As first sods are turned, "for sale" billboards are erected and speeches are made by state government politicians, it is becoming clear that the transformed areas will be reserves for the wealthy and not the existing residents of predominantly working class Port Adelaide. Their hopes for the redevelopment are restricted to finding work in its construction and ongoing servicing. Clearer still is the fact that recognition of the location’s Indigenous heritage will be limited and token.
This is how developers Urban Concept and Multiplex Living are promoting stage one of their latest housing development:
"Edgewater is a perfectly planned community of 187 contemporary style homes… There are 2 & 3 storey villas with both harbour and park views and apartments with park views. Everything from a traffic free water’s edge promenade to beautifully landscaped park areas to enjoy. Residents enjoy exclusive membership to the Edgewater Club, providing pool, spa, sauna and gymnasium facilities for FREE. Not only luxurious and well appointed, Edgewater homes are environmentally responsible in their design too."
There is not a word about the history of the former CSR sugar refinery site which occupied much of the area until it was demolished in 1992 to make way for the redevelopment. The Kaurna people were forced from their last traditional riverside settlement in 1891 and into homelessness or onto missions to allow the construction of the factory. Needless to say, they were not compensated.
Kaurna elder Veronica Brodie still lives locally. Her great grandmother Lartelare (Rebecca Spender) was among the Aboriginal people evicted from the CSR site. Lartelare, her husband George, son James and daughter Laura were afraid to go the mission where they risked being split up. A year later they were arrested for begging on the streets of Adelaide. When Veronica went to see the CSR factory with her grandmother Laura Spender in 1951, the young Veronica was to made promise that she would do everything she could to return the land to its traditional owners.
True to her word, Veronica began the detailed work of reclaiming the land in 1992. Kym Mayes, the then Aboriginal Affairs Minister rejected her application under the Aboriginal Heritage Act, saying that the location of the campsites was unknown and, in any case, had been destroyed by the factory. She persisted and was able to bring more proof of her people’s association with the land. Finally, the site was protected but at the end of a decade of bureaucrat buck passing and "consultation" on the part of successive governments and agencies, it seems the acknowledgment of the area’s Kaurna heritage will be minimal.

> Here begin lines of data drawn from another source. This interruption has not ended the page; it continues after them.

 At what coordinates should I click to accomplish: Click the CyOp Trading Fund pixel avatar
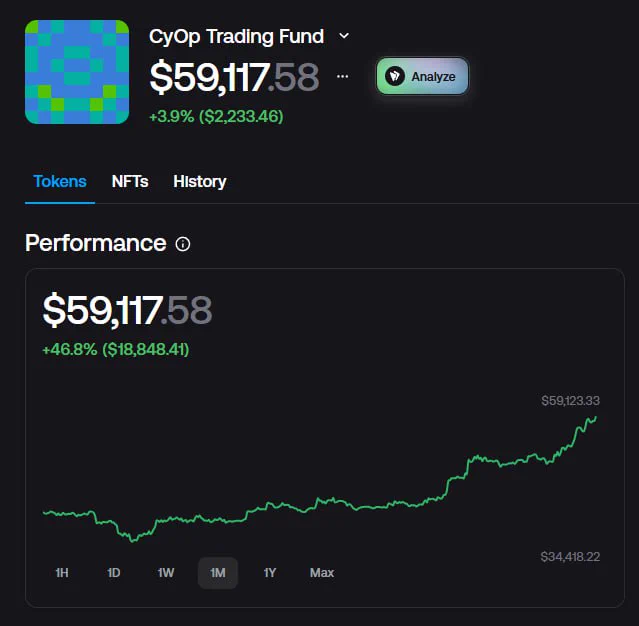(x=77, y=72)
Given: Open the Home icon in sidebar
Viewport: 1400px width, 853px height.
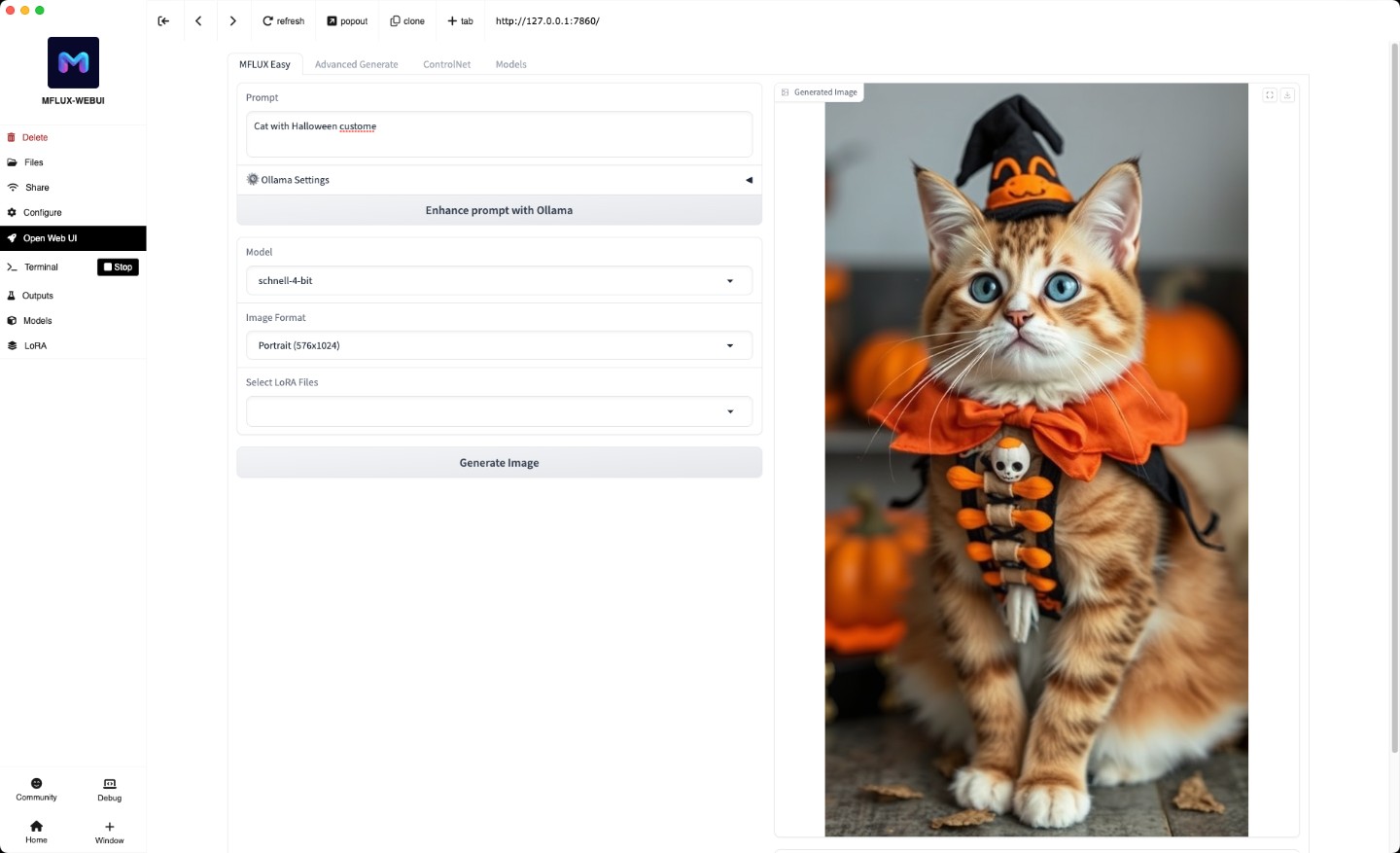Looking at the screenshot, I should tap(36, 831).
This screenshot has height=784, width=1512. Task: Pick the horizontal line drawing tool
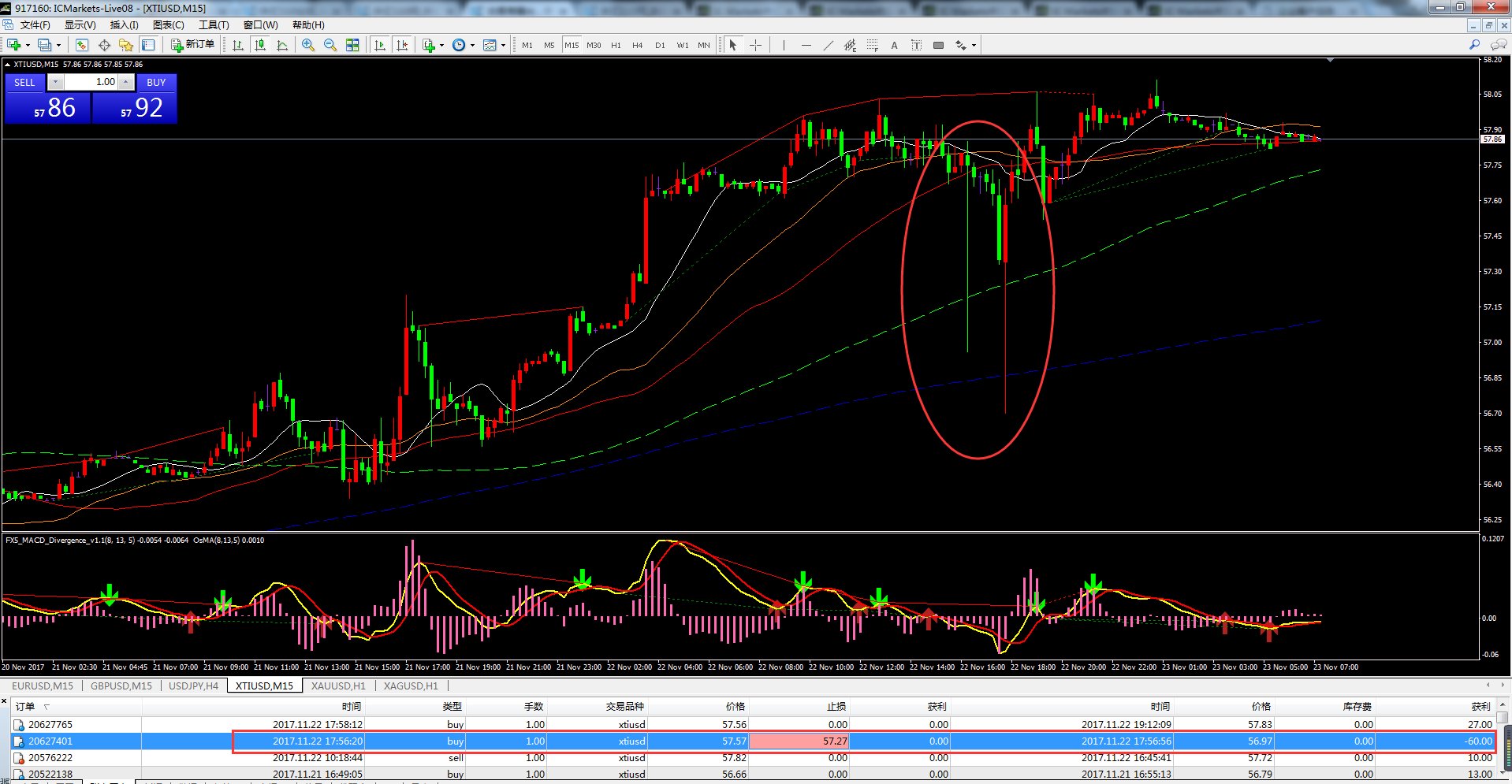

Veronica Brodie originally asked that some of the land in question be given for the construction of an aged care facility for the Aboriginal community. There will be no such facility. Instead, there will be a "Kaurna Park", a strip of land north of the Jervois Bridge that intersects the site. This will have a monument or some other sort of installation to remind the more reflective park users of the original inhabitants. This will be added to the Kaurna Heritage Trail launched on June 1, 2003 and which comprises six "interpretative signs" that describe traditional land use of the area. There is talk of a "cultural centre" but no talk of dollars to build it. If ever such a centre gets built, it will be wee away from the water’s edge, which is about to be lined with marina berths.
Veronica is not giving up. Together with supporters, she is planning a "Cultural Heritage Day" with speakers, bands, BBQ and drinks on the land where her ancestors had their last camps. She is hoping that the event will raise awareness and protests about the plans for luxurious apartments on the traditional land of her dispossessed people.